→ **Problem statement**: What is needed is a faithful transcription of all the data below, pictures excluded.

→ **Recorded information**:

********************

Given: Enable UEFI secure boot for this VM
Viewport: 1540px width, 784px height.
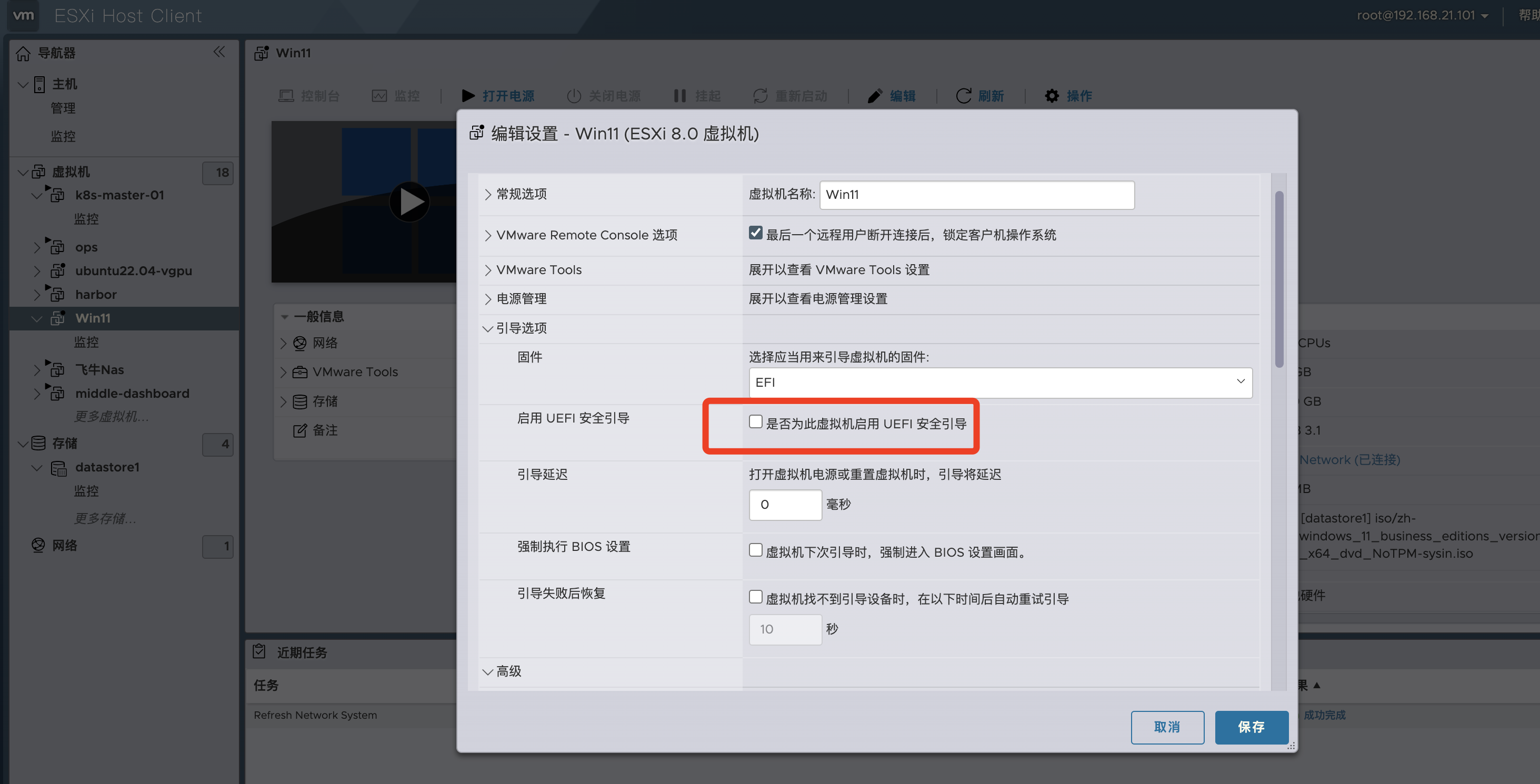Looking at the screenshot, I should click(x=756, y=421).
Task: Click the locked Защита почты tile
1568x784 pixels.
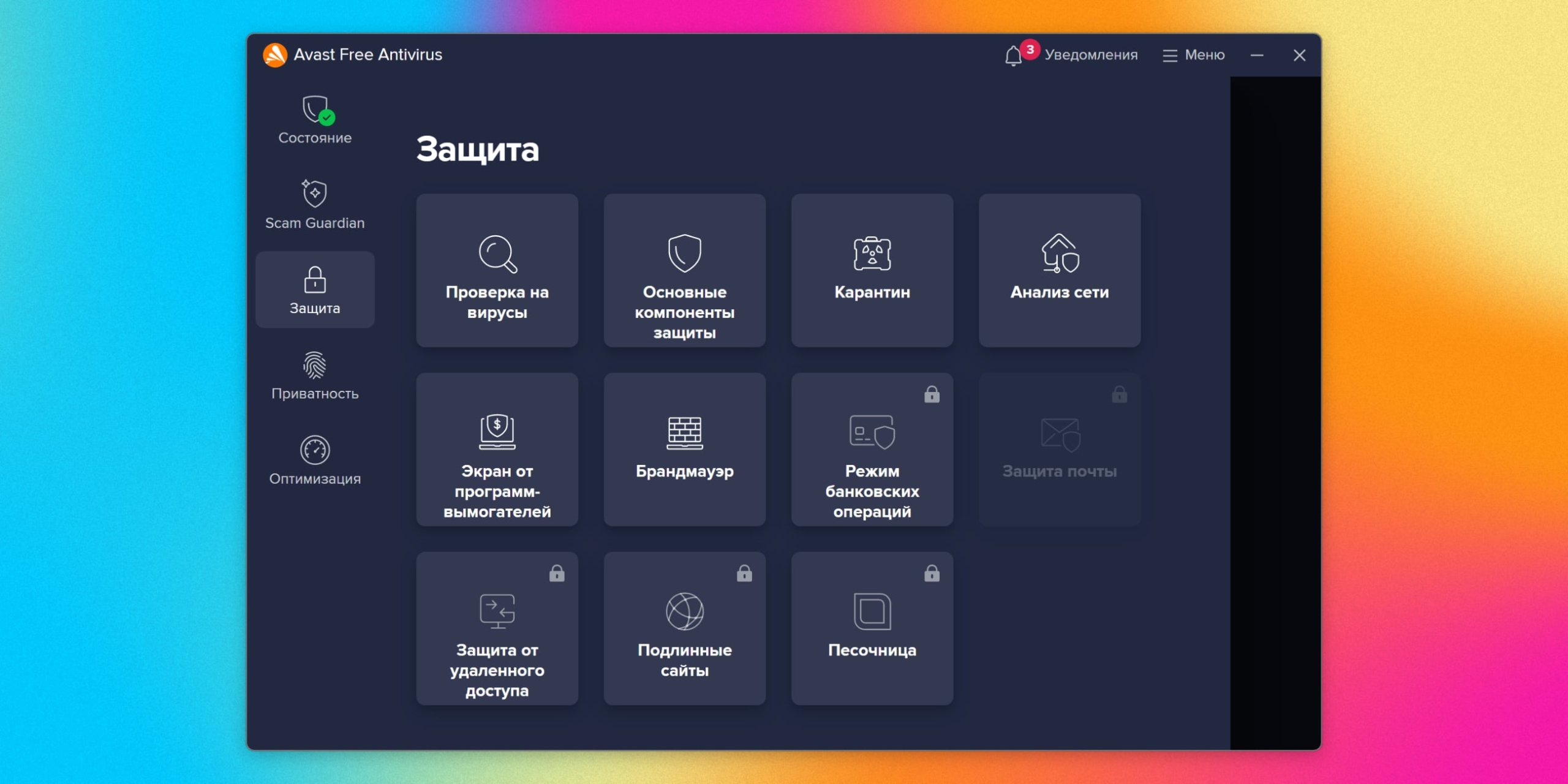Action: click(x=1059, y=450)
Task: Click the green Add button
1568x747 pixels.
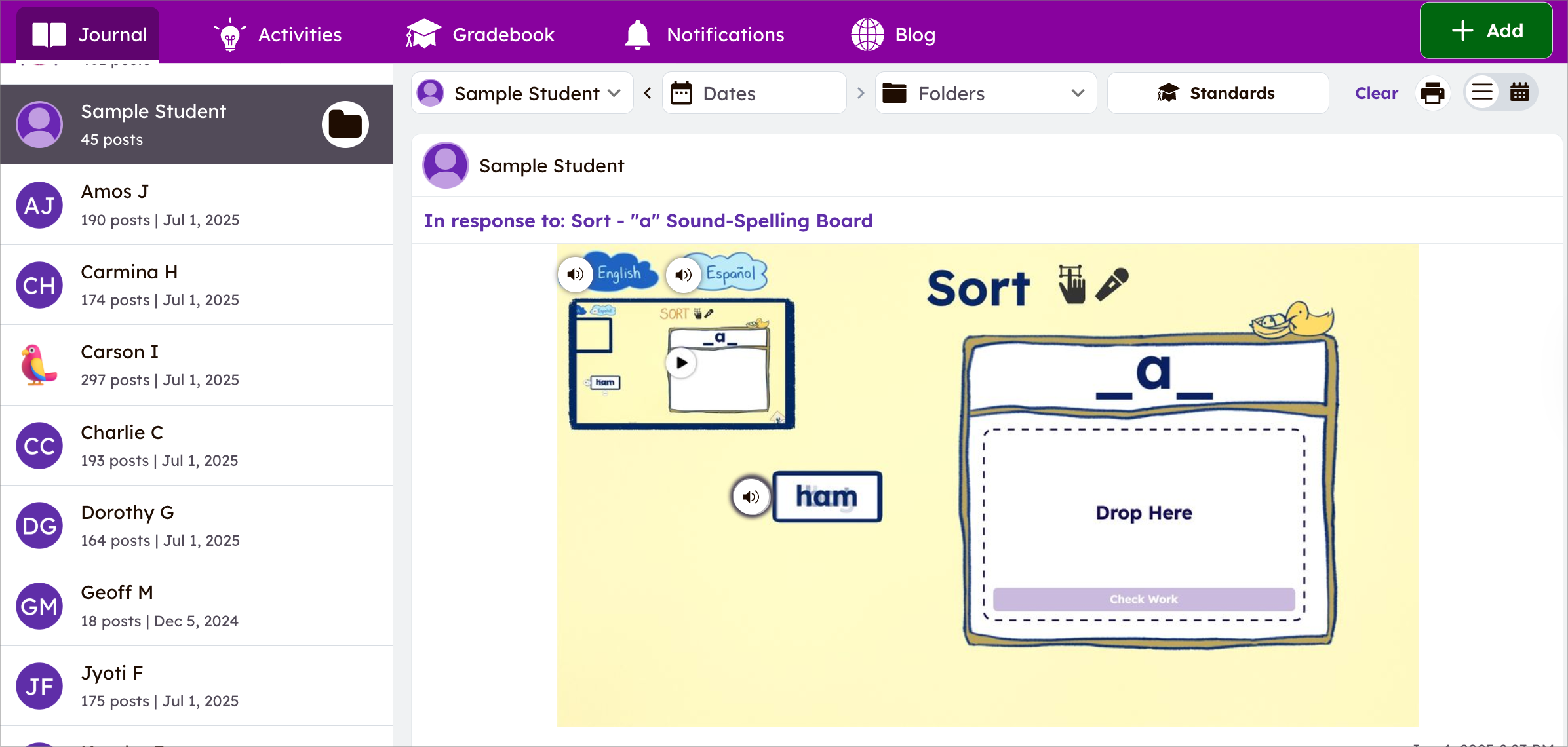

********************

→ **Output of the exercise**:
Given: Enable UEFI secure boot for this VM
Viewport: 1540px width, 784px height.
Looking at the screenshot, I should click(x=756, y=421).
Task: Click the locked Защита почты tile
1568x784 pixels.
Action: click(x=1059, y=450)
Task: Click the green Add button
1568x747 pixels.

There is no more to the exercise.